The Most Precious Substance on Earth Page 11
The French girl and I could find no common ground. But Savithri is alternate-reality me. Me if my parents hadn’t immigrated to Canada. Me if I’d embraced religion. Me with more expressive eyes. Me if I dedicated myself to something. Me if I could stand on one bent leg with the sole of my other foot tucked into the crook of my knee, arms in a diamond above my head, and never, never lose balance.
* * *
I flew back to Halifax late last night. Savithri had been staying in my room, but as soon as I got home, she insisted on moving into the guest room, which has a window so small it could be a porthole. “I’m only in town for a few more weeks,” she said, and I realized my parents had told her I’m here indefinitely. I’m not going back to Baltimore.

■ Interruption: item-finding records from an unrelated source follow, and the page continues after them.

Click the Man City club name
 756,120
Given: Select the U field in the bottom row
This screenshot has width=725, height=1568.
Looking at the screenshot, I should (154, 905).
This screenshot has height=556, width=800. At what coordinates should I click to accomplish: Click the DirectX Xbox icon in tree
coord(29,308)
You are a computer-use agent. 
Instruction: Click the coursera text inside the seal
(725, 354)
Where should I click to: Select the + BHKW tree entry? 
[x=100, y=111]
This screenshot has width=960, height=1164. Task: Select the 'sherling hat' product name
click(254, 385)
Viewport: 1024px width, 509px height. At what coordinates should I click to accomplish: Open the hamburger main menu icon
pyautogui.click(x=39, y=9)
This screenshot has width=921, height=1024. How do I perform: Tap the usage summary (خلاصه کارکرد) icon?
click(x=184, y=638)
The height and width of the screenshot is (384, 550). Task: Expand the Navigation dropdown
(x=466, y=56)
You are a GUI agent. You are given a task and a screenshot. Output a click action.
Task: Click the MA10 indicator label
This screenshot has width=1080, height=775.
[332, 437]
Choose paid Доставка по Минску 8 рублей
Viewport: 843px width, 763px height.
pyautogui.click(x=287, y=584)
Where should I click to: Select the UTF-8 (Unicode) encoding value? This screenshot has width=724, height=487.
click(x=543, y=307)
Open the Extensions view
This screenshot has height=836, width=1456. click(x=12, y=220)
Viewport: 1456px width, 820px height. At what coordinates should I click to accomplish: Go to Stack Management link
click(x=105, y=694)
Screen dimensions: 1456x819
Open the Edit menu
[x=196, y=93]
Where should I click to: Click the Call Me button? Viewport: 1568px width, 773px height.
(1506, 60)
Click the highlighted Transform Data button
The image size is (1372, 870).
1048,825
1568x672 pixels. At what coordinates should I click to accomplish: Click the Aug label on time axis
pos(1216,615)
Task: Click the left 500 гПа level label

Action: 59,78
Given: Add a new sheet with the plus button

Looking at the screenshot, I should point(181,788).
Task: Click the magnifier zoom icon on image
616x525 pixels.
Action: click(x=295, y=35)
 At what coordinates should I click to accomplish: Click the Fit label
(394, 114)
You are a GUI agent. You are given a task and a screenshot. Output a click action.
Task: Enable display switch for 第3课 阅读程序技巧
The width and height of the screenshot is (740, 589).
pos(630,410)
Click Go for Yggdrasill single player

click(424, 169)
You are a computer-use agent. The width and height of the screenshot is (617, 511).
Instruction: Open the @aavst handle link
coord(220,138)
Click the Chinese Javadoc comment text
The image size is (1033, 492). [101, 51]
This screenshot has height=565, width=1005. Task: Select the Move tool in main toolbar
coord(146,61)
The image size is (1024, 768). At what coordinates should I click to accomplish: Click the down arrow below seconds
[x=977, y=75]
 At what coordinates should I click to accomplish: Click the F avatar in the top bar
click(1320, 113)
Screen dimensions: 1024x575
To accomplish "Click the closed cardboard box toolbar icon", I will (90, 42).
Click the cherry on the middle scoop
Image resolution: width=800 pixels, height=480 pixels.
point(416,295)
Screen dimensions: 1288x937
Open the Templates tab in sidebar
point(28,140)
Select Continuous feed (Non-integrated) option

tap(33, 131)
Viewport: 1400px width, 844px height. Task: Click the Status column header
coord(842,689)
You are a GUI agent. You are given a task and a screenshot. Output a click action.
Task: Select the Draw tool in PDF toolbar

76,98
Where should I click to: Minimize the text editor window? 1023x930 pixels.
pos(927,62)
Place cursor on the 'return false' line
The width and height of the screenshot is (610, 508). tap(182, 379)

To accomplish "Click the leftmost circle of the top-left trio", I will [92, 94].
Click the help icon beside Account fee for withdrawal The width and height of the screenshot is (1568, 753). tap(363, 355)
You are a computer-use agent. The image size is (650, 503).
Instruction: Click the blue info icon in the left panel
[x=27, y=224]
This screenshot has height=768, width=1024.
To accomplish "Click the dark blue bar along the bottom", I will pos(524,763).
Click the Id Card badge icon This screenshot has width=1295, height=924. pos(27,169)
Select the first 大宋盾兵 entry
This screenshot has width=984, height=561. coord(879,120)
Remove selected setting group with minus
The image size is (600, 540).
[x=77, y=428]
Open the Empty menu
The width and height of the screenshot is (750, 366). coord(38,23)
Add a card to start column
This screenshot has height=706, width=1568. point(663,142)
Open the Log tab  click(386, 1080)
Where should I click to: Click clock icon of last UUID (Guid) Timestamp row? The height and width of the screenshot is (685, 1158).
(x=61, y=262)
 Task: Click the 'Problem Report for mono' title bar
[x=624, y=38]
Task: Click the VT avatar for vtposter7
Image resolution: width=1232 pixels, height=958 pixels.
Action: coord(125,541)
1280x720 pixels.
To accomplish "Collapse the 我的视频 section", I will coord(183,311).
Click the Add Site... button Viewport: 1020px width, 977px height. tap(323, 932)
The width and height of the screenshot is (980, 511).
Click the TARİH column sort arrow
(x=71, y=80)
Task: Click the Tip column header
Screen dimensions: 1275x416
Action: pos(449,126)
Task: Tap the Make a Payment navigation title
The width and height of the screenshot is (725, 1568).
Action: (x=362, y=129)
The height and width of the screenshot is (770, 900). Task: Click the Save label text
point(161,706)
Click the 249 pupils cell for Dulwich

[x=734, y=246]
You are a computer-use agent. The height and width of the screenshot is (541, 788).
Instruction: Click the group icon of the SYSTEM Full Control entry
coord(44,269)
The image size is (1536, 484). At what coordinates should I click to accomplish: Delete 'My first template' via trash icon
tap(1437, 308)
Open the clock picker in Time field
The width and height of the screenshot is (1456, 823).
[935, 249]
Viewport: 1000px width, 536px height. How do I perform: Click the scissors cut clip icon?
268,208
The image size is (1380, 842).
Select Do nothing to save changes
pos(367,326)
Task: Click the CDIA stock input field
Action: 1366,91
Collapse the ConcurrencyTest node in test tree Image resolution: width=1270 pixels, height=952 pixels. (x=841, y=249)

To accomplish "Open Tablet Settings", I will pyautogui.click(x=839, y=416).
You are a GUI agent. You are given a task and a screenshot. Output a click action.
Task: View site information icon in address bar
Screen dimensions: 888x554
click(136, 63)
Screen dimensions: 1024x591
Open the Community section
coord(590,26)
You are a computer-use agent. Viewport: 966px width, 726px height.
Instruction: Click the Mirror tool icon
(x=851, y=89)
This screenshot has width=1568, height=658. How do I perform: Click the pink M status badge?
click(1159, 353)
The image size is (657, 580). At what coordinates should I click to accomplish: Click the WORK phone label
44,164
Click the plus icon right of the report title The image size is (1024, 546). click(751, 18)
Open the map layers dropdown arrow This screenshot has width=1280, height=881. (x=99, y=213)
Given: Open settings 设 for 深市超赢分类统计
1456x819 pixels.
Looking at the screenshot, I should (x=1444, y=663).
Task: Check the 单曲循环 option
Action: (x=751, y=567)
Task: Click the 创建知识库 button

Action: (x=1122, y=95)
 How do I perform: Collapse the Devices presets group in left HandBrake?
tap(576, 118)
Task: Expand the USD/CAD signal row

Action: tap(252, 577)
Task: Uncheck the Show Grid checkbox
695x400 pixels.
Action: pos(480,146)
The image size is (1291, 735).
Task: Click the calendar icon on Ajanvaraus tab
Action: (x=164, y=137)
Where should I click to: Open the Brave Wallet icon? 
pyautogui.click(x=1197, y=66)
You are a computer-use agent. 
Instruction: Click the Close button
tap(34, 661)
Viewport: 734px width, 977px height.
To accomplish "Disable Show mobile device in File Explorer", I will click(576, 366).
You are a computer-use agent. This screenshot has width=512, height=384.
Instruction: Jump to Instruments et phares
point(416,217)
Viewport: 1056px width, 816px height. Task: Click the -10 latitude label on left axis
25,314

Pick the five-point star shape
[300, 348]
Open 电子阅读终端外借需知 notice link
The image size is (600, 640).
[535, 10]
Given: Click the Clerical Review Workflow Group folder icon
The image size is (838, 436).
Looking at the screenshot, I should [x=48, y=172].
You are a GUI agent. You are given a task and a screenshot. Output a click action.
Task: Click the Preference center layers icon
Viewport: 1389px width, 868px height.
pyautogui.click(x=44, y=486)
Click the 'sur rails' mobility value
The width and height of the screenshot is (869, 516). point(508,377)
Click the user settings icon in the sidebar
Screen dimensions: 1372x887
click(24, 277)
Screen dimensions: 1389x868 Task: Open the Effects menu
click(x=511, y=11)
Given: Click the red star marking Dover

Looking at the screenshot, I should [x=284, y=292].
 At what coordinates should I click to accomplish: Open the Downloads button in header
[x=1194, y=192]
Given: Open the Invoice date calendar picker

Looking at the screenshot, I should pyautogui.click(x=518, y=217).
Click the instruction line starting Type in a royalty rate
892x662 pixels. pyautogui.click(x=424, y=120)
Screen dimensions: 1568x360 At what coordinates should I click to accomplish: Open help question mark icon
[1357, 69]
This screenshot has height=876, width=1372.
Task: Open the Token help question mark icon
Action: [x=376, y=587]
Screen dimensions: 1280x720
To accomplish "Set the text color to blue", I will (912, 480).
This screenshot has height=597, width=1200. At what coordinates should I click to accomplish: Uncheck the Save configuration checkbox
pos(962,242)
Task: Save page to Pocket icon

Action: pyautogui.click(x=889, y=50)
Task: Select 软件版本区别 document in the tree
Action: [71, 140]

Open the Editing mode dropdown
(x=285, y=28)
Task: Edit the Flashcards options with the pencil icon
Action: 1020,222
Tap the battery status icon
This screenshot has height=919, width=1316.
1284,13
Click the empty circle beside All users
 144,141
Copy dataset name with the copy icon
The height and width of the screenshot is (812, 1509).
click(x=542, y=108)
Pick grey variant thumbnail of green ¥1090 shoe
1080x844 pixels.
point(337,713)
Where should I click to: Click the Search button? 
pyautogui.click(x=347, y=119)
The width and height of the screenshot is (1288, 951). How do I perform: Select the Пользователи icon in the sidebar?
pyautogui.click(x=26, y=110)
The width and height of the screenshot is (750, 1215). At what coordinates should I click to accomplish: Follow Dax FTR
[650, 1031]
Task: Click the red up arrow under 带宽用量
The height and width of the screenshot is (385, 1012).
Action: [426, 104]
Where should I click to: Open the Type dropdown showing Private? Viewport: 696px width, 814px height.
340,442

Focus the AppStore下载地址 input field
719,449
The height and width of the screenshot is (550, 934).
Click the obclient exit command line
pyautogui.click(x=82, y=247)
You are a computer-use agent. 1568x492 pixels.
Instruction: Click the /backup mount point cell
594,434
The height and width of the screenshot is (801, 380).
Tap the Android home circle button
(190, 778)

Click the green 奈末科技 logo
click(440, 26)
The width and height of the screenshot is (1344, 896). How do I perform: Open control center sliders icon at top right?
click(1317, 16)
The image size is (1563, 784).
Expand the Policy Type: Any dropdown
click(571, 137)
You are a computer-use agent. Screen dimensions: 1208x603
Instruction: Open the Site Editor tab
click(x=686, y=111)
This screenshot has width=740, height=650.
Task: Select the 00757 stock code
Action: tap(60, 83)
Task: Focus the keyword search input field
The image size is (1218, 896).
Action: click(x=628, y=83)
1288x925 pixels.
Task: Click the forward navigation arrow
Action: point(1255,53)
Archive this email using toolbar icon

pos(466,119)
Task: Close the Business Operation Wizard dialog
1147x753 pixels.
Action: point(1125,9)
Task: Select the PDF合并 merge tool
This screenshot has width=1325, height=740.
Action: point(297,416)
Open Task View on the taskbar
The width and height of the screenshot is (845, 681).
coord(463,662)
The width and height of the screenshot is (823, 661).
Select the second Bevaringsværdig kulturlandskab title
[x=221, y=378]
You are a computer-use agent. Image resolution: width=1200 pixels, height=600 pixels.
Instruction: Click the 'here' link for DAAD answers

I feel guilty that she had to stay in my room, still painted black. She seems like someone who’d prefer mauve. She also had to find space in my closet to hang her clothes among my old junk. The shelf at the top dips under the weight of binders and yearbooks. On the floor is a giant Rubbermaid container, a mass grave of stuffed animals.
I pull my Grade 12 yearbook down from the shelf and turn to my grad profile at the back. In Grade 12 you’re given space to write personal statements that will sound foolishly outdated only six years later. The yearbook staff provided our class with forms to fill out, with headings like Pet Peeve, Claim to Fame, Favourite Teacher, and Words to Live By. Amy and I had spent four years planning what we would write in ours. Pet Peeve—Trumpet players. Favourite Teacher—Bill Nye the Science Guy. We combed through Sloan lyrics for the ones that would make us seem profound. In the end, she didn’t graduate, and I left mine blank. Not even a favourite quote.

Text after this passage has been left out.